- About this exercise
The word "computer" may appear in lines of the data below. Say how many lines hold it, giving only the number.

- Data for review
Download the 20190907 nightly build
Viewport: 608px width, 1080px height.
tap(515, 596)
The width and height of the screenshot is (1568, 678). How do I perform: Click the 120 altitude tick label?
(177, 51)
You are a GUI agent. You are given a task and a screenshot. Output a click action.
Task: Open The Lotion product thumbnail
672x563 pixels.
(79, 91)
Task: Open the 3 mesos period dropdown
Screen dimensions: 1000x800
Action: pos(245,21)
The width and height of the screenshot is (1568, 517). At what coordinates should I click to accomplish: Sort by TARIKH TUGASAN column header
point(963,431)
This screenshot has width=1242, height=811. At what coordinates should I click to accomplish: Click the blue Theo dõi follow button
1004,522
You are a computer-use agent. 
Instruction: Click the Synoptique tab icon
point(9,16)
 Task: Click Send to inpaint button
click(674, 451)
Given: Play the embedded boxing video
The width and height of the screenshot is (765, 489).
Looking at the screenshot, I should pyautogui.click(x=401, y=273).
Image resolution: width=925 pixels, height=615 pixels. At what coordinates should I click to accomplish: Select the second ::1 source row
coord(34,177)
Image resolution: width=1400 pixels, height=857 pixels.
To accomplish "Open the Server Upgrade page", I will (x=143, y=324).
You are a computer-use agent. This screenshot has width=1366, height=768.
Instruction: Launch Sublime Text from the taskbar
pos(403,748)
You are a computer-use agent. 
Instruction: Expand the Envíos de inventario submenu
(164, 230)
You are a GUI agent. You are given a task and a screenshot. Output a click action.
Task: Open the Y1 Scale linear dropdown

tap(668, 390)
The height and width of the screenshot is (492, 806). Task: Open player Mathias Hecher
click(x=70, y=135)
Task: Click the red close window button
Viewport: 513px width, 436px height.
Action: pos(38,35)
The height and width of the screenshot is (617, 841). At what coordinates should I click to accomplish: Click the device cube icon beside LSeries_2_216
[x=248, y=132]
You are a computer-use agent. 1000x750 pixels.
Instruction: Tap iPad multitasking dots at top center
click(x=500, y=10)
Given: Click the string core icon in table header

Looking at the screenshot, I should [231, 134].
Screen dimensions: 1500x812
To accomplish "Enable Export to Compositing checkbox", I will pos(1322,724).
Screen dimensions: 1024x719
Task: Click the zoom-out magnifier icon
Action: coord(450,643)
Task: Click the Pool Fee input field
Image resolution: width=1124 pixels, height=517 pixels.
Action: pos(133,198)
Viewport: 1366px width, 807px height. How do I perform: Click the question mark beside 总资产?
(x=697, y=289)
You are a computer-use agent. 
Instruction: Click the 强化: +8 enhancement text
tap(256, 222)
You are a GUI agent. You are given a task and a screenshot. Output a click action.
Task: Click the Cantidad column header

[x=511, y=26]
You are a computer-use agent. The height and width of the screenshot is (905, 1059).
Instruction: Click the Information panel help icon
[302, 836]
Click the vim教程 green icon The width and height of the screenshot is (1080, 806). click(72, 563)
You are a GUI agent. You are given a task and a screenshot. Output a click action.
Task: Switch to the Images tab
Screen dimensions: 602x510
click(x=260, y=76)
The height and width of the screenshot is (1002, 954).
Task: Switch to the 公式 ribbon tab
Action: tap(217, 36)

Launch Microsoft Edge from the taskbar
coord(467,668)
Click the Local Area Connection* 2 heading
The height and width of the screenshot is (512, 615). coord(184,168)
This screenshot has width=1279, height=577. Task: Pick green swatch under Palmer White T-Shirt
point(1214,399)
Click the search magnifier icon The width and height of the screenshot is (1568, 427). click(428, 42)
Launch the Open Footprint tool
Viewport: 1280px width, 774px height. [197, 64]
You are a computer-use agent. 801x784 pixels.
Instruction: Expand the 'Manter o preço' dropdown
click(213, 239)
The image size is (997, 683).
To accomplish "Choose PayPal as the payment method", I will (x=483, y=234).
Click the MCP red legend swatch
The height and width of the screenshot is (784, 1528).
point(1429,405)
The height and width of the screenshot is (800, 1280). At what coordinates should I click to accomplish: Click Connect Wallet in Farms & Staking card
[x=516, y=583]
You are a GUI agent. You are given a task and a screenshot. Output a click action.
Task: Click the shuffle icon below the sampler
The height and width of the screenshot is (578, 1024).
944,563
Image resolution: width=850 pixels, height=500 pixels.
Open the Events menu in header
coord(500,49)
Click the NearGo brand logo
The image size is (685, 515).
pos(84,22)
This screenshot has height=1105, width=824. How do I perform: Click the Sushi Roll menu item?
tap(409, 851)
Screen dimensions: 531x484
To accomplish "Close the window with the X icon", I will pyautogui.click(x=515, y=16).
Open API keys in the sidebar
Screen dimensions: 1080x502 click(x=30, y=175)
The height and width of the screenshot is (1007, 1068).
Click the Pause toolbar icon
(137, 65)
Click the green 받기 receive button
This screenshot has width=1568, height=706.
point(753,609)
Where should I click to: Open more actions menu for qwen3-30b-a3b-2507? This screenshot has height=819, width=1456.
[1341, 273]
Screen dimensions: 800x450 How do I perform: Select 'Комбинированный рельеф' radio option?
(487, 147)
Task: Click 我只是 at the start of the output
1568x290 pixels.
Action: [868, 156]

- Written reply
7